Nesse contexto, o homem de conhecimento, que tenta apreender as coisas como são, objetivamente, fica em desvantagem com relação ao demagogo, na medida em que este, ao proceder em conformidade com os desejos das pessoas, consegue maior adesão às suas idéias. Por isso o prisioneiro que retorna a caverna com o objetivo de libertar os seus companheiros das ilusões do mundo sensível é hostilizado, agredido e morto.
Por isso o filósofo é uma exceção no contexto social. Como ele não age por interesse, mas por princípios, voltado para valores universais de beleza e justiça, poucos lhe dão ouvidos. Essa característica moral decorreria, segundo Platão, do fato de a alma humana, antes de incorporar, ter coabitado com as IDEIAS (formas ou essências perfeitas) e, após passar pelo processo traumático de incorporação, haver se esquecido do que contemplara. O filósofo seria aquele sujeito capaz de lembrar o que sua alma conhecera. Esse entendimento (teoria da reminiscência) está descrito no “MITO DE ER”, constante no livro X de “A República”, que podemos interpretar como a capacidade que o homem possui de elaborar pensamentos universais ao exercitar a atividade racional.

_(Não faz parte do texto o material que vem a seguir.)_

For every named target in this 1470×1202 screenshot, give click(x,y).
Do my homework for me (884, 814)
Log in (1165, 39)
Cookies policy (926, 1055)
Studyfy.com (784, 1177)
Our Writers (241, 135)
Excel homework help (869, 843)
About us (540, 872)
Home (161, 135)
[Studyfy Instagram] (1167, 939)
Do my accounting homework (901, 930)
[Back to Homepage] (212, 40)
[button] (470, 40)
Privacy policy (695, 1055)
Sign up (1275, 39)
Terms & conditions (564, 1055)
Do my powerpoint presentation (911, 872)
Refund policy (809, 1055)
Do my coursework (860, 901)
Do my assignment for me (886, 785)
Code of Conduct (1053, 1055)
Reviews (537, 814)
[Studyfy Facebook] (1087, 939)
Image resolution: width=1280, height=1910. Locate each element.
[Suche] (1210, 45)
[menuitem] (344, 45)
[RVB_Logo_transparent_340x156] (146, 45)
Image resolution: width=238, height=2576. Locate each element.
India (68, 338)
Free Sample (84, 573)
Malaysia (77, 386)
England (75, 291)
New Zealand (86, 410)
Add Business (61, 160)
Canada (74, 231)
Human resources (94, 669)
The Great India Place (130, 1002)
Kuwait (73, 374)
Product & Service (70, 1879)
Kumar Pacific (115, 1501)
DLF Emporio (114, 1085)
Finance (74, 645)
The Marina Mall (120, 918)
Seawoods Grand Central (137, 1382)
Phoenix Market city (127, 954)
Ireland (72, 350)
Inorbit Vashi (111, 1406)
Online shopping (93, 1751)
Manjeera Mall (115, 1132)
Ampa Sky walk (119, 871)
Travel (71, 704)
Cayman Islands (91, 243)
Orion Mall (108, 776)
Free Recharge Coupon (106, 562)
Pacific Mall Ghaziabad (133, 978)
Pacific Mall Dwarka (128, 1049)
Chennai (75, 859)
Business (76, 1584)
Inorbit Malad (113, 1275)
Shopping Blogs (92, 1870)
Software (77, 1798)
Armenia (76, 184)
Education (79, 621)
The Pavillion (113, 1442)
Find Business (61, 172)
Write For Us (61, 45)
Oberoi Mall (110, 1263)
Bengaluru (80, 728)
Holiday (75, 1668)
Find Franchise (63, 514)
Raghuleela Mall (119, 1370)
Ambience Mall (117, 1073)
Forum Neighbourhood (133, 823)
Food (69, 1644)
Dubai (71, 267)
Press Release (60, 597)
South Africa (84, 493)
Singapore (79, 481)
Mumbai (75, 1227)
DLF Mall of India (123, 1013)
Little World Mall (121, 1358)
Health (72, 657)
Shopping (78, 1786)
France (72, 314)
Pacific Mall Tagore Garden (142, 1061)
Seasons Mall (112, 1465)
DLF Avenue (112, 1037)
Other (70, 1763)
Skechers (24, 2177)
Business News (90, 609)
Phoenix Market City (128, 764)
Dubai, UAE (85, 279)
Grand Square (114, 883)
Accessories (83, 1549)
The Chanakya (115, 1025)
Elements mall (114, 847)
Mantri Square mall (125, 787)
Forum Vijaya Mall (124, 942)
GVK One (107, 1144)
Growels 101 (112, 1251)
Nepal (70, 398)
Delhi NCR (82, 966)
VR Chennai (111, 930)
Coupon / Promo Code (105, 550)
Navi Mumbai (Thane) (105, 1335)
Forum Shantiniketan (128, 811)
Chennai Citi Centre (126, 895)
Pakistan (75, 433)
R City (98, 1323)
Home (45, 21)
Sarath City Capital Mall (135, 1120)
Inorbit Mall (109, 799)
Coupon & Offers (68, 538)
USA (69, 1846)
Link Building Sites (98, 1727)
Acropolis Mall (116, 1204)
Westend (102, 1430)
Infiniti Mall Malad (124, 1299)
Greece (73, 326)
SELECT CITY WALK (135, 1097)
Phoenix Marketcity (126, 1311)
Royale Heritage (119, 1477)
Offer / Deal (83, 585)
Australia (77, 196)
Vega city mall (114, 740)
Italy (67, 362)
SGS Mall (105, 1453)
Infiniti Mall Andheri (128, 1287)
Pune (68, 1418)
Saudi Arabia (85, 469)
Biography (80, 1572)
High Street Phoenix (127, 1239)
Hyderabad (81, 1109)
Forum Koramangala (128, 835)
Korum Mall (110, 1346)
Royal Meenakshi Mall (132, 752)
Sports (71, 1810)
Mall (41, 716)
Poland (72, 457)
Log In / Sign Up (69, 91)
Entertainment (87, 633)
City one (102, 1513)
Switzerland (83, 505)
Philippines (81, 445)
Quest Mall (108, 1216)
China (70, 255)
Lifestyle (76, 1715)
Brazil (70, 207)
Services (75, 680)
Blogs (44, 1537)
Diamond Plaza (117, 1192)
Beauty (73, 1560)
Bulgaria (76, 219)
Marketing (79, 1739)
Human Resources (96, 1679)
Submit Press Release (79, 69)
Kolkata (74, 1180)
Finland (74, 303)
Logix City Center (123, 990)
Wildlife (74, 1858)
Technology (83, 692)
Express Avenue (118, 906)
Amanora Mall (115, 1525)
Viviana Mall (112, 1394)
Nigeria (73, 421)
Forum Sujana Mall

O certo é que, para Platão, esse nível de conhecimento (episteme) é prerrogativa de quem se dedica às atividades intelectuais. É preciso abandonar as impressões equívocas e sedutoras causadas pela sensibilidade para se conhecer a verdade. Embora todos os seres humanos queiram o BEM (os que praticam o mal o fazem por ignorância, pois acreditam que ele é o bem), o VERDADEIRO e o BELO, enquanto motivações universais para o agir humano neste mundo, nem todos estão aptos para alcançá-los. É nesse contexto que as tarefas de governar e educar as pessoas seriam próprias do filósofo, o único capaz de zelar pelo interesse comum da sociedade, posto que os demais, como os prisioneiros da caverna, estariam presos a interesses pessoais, egocêntricos e mesquinhos.
Somente quem é capaz de ultrapassar as determinações individuais e subjetivas e alcançar o BELO em si, o VERDADEIRO em si e o BEM em si seria capaz de governar com justiça. Essa é a razão que fez Platão identificar a figura do governante com a do filósofo.